» **Short task a**
According to the physics passage, how does the Wheeler deWitt equation obtained for $f(l)$ differ from the conformal gauge Wheeler deWitt equation?

» **Reading passage**
»»

The validity of this assumption will be checked later by
showing
that the pregeometric Hamiltonian can reproduce loop amplitudes of $c=0$
string theory.

$\rho (l)$ can be derived by imposing the condition that
eq.(\ref{disk}) gives the disk partition function of the pure
gravity. Let us derive a Schwinger-Dyson equation from eq.(\ref{disk}).
The
existence of the large $D$ limit in eq.(\ref{disk}) implies the following
equation:
\eq
\lim_{D\rightarrow \infty}\frac{\partial}{\partial D}
      <0|e^{-D{\cal H}_{disk}}\Psi^{\dagger}(l)|0>=0.
\label{partD}
\en
This equation means that in the large $D$ limit,
$<0|e^{-D{\cal H}_{disk}}\Psi^{\dagger}(l)|0>$ does not evolve any more.
Hence eq.(\ref{partD}) corresponds to
the Wheeler deWitt equation for the wave function
$f(l)=\lim_{D\rightarrow \infty}<0|e^{-D{\cal H}_{disk}}\Psi^{\dagger}(l)|0>$
in the gauge
eq.(\ref{gauge}).
Since ${\cal H}_{disk}|0>=0$, eq.(\ref{partD}) becomes
\eq
\lim_{D\rightarrow \infty}
      <0|e^{-D{\cal H}_{disk}}
      \mbox{[}{\cal H}_{disk},\Psi^{\dagger}(l)\mbox{]}|0>=0.
\label{partd}
\en
Using the fact that strings can only split and never merge in ${\cal
H}_{disk}$,
it is easy to prove the factorization
\eqas
& &
\lim_{D\rightarrow \infty}
<0|e^{-D{\cal H}_{disk}}\Psi^{\dagger}(l_1)\Psi^{\dagger}(l_2)|0>
\\
& &
\hspace{3cm}
=
\lim_{D\rightarrow \infty}<0|e^{-D{\cal H}_{disk}}\Psi^{\dagger}(l_1)|0>
\lim_{D\rightarrow \infty}<0|e^{-D{\cal H}_{disk}}\Psi^{\dagger}(l_2)|0>.
\enas
Thus
one obtains the Schwinger-Dyson equation ( or the Wheeler deWitt equation ) for
$f(l)$
from eq.(\ref{partd}) as
\eq
l\int_0^{l}dl_1f(l_1)f(l-l_1)
+\rho (l)=0.
\label{SDd}
\en
Notice that this Wheeler deWitt equation is nonlinear and inhomogeneous
contrary to the conformal gauge Wheeler deWitt equation \cite{MSS}. In the
conformal gauge, the uniformization theorem for Riemann surfaces
implies that the incident string
never splits when one considers the time evolution of the boundary loop on
the disk. However, in the gauge eq.(\ref{gauge}), it seems that
splitting and disappearing are
the main part of the time evolution.

««

» **Short task b**
Reproduce the records from their beginning through the line containing "Capture the cell", both ends included, with "IPA value" swapped for "IPA transcription" and nothing else altered. Omit the pictures.

» **Records**
»»

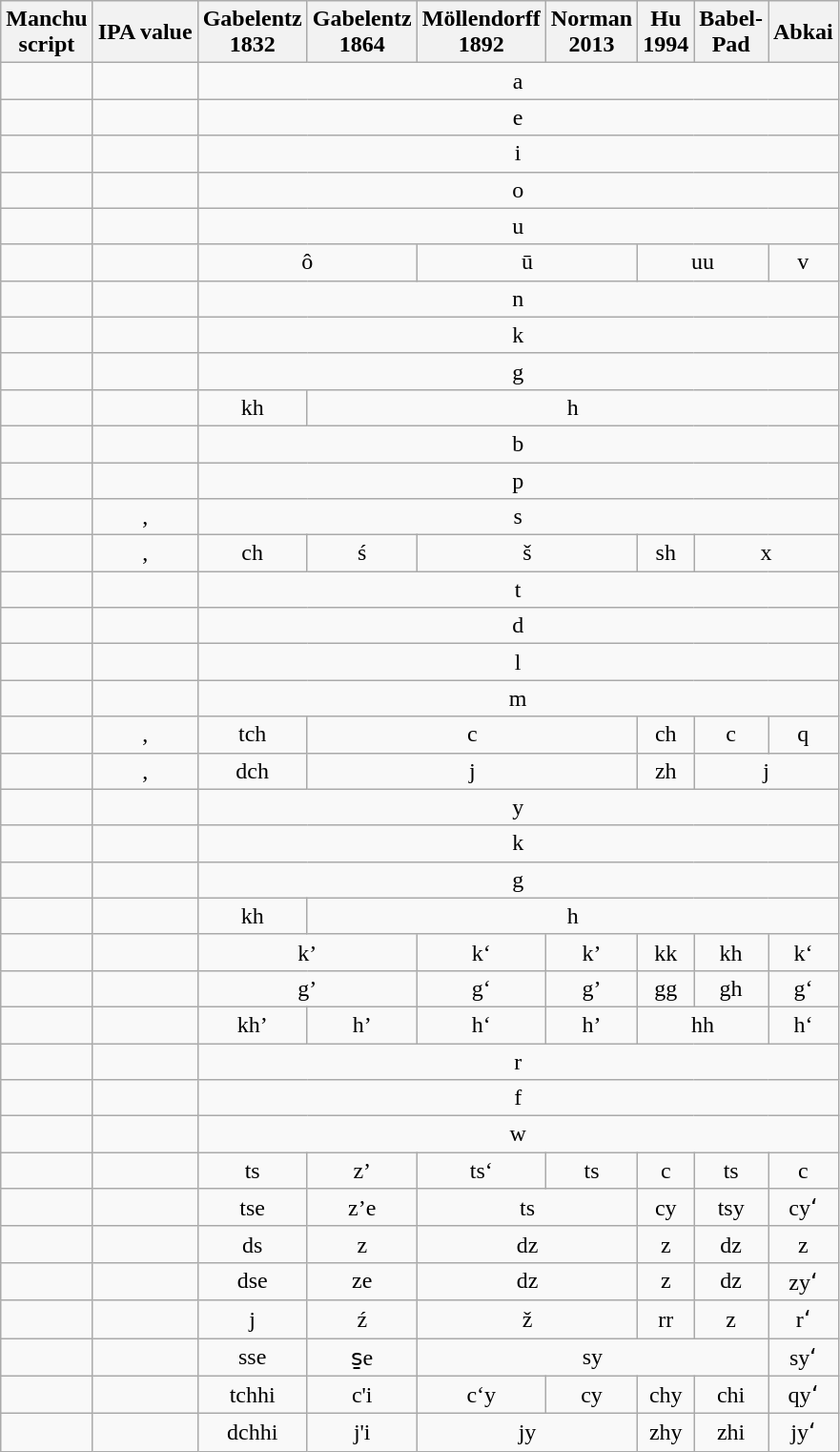
ū (526, 262)
qyʻ (804, 1394)
š (526, 553)
ž (526, 1319)
ds (252, 1243)
zhi (731, 1432)
sy (592, 1356)
ź (362, 1319)
tsy (731, 1207)
q (804, 734)
syʻ (804, 1356)
Gabelentz1832 (252, 32)
c'i (362, 1394)
f (518, 1097)
n (518, 298)
o (518, 190)
p (518, 480)
tse (252, 1207)
ze (362, 1280)
Abkai (804, 32)
Gabelentz1864 (362, 32)
hh (704, 1024)
Norman2013 (591, 32)
c‘y (481, 1394)
chy (666, 1394)
Hu1994 (666, 32)
ś (362, 553)
d (518, 625)
sse (252, 1356)
dch (252, 770)
Babel-Pad (731, 32)
w (518, 1134)
l (518, 662)
ts‘ (481, 1170)
s (518, 517)
m (518, 698)
jy (526, 1432)
Manchuscript (47, 32)
kk (666, 952)
y (518, 807)
uu (704, 262)
z’e (362, 1207)
rr (666, 1319)
IPA value (145, 32)
a (518, 81)
i (518, 154)
ô (307, 262)
cyʻ (804, 1207)
zhy (666, 1432)
rʻ (804, 1319)
s̱e (362, 1356)
zyʻ (804, 1280)
r (518, 1061)
chi (731, 1394)
e (518, 117)
kh’ (252, 1024)
v (804, 262)
zh (666, 770)
x (767, 553)
j'i (362, 1432)
b (518, 443)
jyʻ (804, 1432)
dchhi (252, 1432)
dse (252, 1280)
u (518, 226)
gg (666, 988)
z’ (362, 1170)
gh (731, 988)
tch (252, 734)
t (518, 589)
Möllendorff1892 (481, 32)
sh (666, 553)
tchhi (252, 1394)
Capture the cell that displays the provided text and extract its (X, Y) central coordinate. 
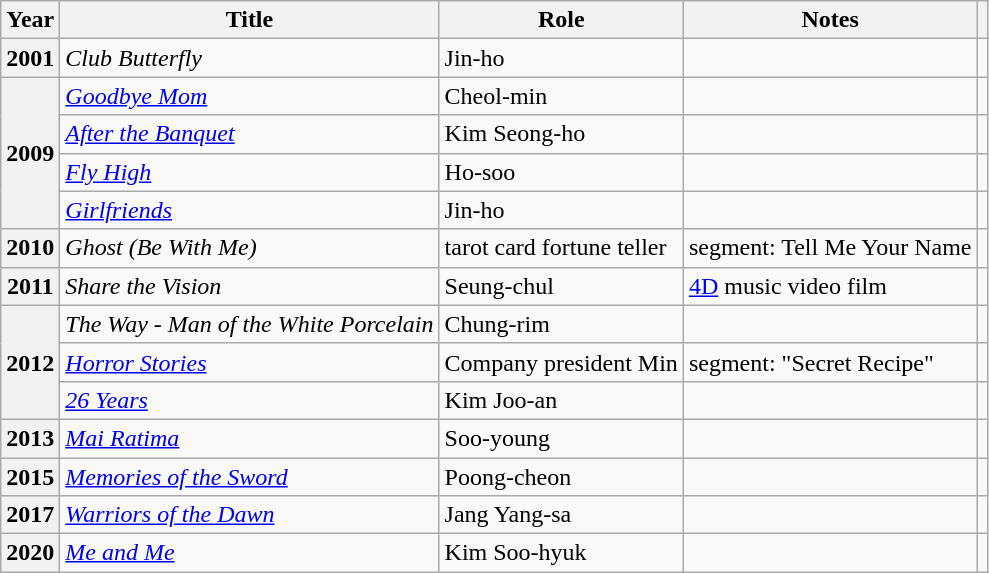
Seung-chul (561, 286)
Chung-rim (561, 324)
2013 (30, 438)
Horror Stories (250, 362)
Share the Vision (250, 286)
Me and Me (250, 553)
2020 (30, 553)
Role (561, 20)
Ho-soo (561, 172)
tarot card fortune teller (561, 248)
Kim Soo-hyuk (561, 553)
Goodbye Mom (250, 96)
2001 (30, 58)
Kim Seong-ho (561, 134)
2017 (30, 515)
segment: Tell Me Your Name (830, 248)
4D music video film (830, 286)
Memories of the Sword (250, 477)
2009 (30, 153)
segment: "Secret Recipe" (830, 362)
Poong-cheon (561, 477)
Mai Ratima (250, 438)
Ghost (Be With Me) (250, 248)
Club Butterfly (250, 58)
The Way - Man of the White Porcelain (250, 324)
Fly High (250, 172)
Company president Min (561, 362)
Kim Joo-an (561, 400)
Soo-young (561, 438)
2015 (30, 477)
Title (250, 20)
Year (30, 20)
After the Banquet (250, 134)
Jang Yang-sa (561, 515)
Girlfriends (250, 210)
Warriors of the Dawn (250, 515)
2011 (30, 286)
26 Years (250, 400)
2010 (30, 248)
Cheol-min (561, 96)
Notes (830, 20)
2012 (30, 362)
Return the (X, Y) coordinate for the center point of the cell that contains the specified text.  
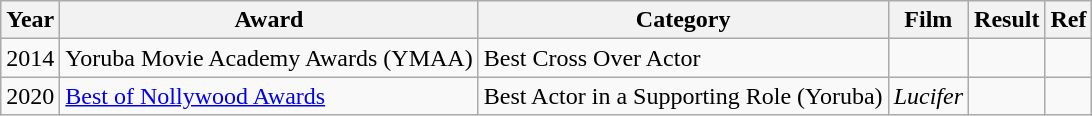
Best Cross Over Actor (683, 58)
2014 (30, 58)
Best of Nollywood Awards (269, 96)
Best Actor in a Supporting Role (Yoruba) (683, 96)
Result (1007, 20)
Lucifer (928, 96)
Year (30, 20)
Yoruba Movie Academy Awards (YMAA) (269, 58)
Category (683, 20)
Film (928, 20)
Ref (1068, 20)
2020 (30, 96)
Award (269, 20)
Scan for the cell matching the given text and deliver its [x, y] coordinate at center. 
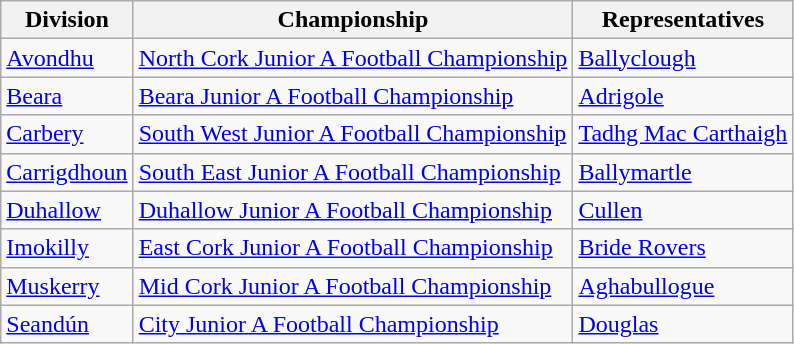
Representatives [683, 20]
Carbery [67, 134]
Duhallow [67, 210]
Mid Cork Junior A Football Championship [353, 286]
Tadhg Mac Carthaigh [683, 134]
Cullen [683, 210]
Duhallow Junior A Football Championship [353, 210]
East Cork Junior A Football Championship [353, 248]
South West Junior A Football Championship [353, 134]
Adrigole [683, 96]
Imokilly [67, 248]
City Junior A Football Championship [353, 324]
Muskerry [67, 286]
Ballyclough [683, 58]
Douglas [683, 324]
Aghabullogue [683, 286]
Avondhu [67, 58]
Carrigdhoun [67, 172]
Bride Rovers [683, 248]
South East Junior A Football Championship [353, 172]
North Cork Junior A Football Championship [353, 58]
Division [67, 20]
Beara Junior A Football Championship [353, 96]
Championship [353, 20]
Seandún [67, 324]
Beara [67, 96]
Ballymartle [683, 172]
Output the [x, y] coordinate of the center of the cell containing the given text.  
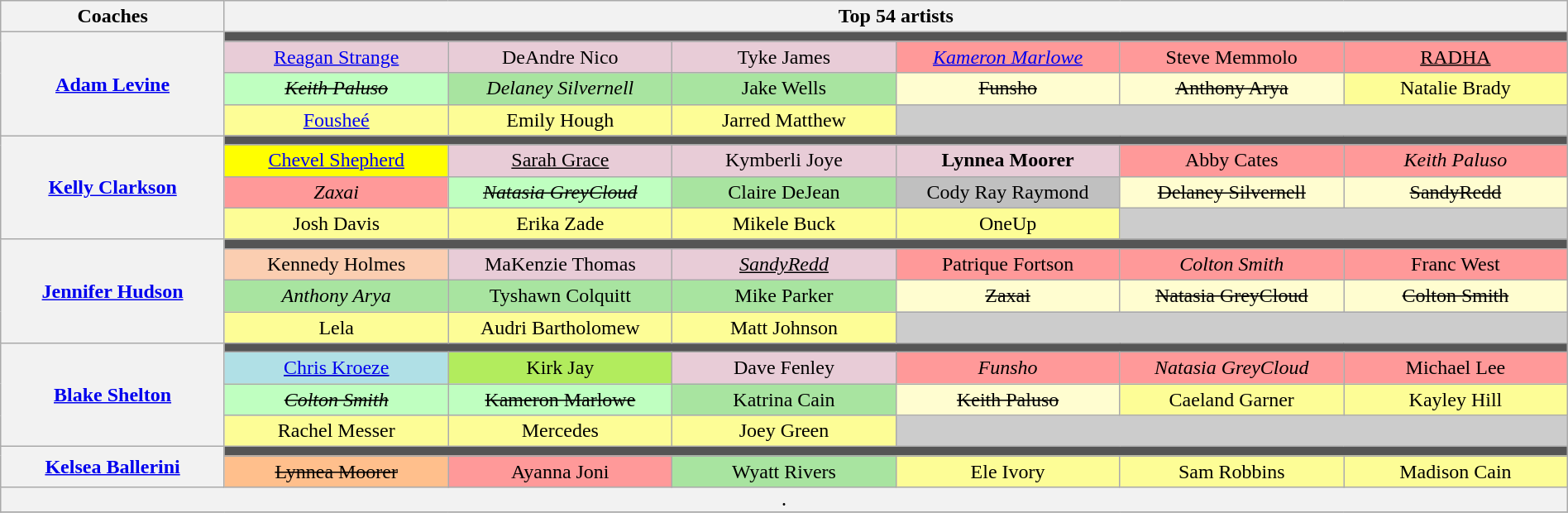
Cody Ray Raymond [1007, 192]
Erika Zade [561, 223]
Kayley Hill [1456, 399]
Ele Ivory [1007, 471]
Wyatt Rivers [784, 471]
Top 54 artists [896, 17]
Natalie Brady [1456, 88]
Chevel Shepherd [336, 160]
Ayanna Joni [561, 471]
Adam Levine [112, 84]
Kirk Jay [561, 368]
Franc West [1456, 264]
Claire DeJean [784, 192]
OneUp [1007, 223]
Mike Parker [784, 295]
Patrique Fortson [1007, 264]
Abby Cates [1232, 160]
DeAndre Nico [561, 57]
Josh Davis [336, 223]
Chris Kroeze [336, 368]
Blake Shelton [112, 395]
Madison Cain [1456, 471]
Matt Johnson [784, 327]
Sarah Grace [561, 160]
Jarred Matthew [784, 120]
. [784, 500]
RADHA [1456, 57]
Kennedy Holmes [336, 264]
Dave Fenley [784, 368]
MaKenzie Thomas [561, 264]
Jake Wells [784, 88]
Kymberli Joye [784, 160]
Caeland Garner [1232, 399]
Fousheé [336, 120]
Rachel Messer [336, 431]
Michael Lee [1456, 368]
Coaches [112, 17]
Joey Green [784, 431]
Steve Memmolo [1232, 57]
Mercedes [561, 431]
Jennifer Hudson [112, 291]
Tyshawn Colquitt [561, 295]
Sam Robbins [1232, 471]
Tyke James [784, 57]
Kelsea Ballerini [112, 466]
Emily Hough [561, 120]
Audri Bartholomew [561, 327]
Katrina Cain [784, 399]
Kelly Clarkson [112, 187]
Reagan Strange [336, 57]
Mikele Buck [784, 223]
Lela [336, 327]
Return (x, y) of the center of cell containing provided text 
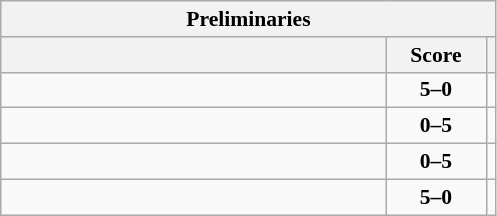
Score (436, 55)
Preliminaries (248, 19)
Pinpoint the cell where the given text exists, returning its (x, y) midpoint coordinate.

««

» **Exercise answer a**
It is nonlinear and inhomogeneous.

» **Exercise answer b**
ū (526, 262)
qyʻ (804, 1394)
š (526, 553)
ž (526, 1319)
ds (252, 1243)
zhi (731, 1432)
sy (592, 1356)
ź (362, 1319)
tsy (731, 1207)
q (804, 734)
syʻ (804, 1356)
Gabelentz1832 (252, 32)
c'i (362, 1394)
f (518, 1097)
n (518, 298)
o (518, 190)
p (518, 480)
tse (252, 1207)
ze (362, 1280)
Abkai (804, 32)
Gabelentz1864 (362, 32)
hh (704, 1024)
Norman2013 (591, 32)
c‘y (481, 1394)
chy (666, 1394)
Hu1994 (666, 32)
ś (362, 553)
d (518, 625)
sse (252, 1356)
dch (252, 770)
Babel-Pad (731, 32)
w (518, 1134)
l (518, 662)
ts‘ (481, 1170)
s (518, 517)
m (518, 698)
jy (526, 1432)
Manchuscript (47, 32)
kk (666, 952)
y (518, 807)
uu (704, 262)
z’e (362, 1207)
rr (666, 1319)
IPA transcription (145, 32)
a (518, 81)
i (518, 154)
ô (307, 262)
cyʻ (804, 1207)
zhy (666, 1432)
rʻ (804, 1319)
s̱e (362, 1356)
zyʻ (804, 1280)
r (518, 1061)
chi (731, 1394)
e (518, 117)
kh’ (252, 1024)
v (804, 262)
zh (666, 770)
x (767, 553)
j'i (362, 1432)
b (518, 443)
jyʻ (804, 1432)
dchhi (252, 1432)
dse (252, 1280)
u (518, 226)
gg (666, 988)
z’ (362, 1170)
gh (731, 988)
tch (252, 734)
t (518, 589)
Möllendorff1892 (481, 32)
sh (666, 553)
tchhi (252, 1394)
Capture the cell that displays the provided text and extract its (X, Y) central coordinate. 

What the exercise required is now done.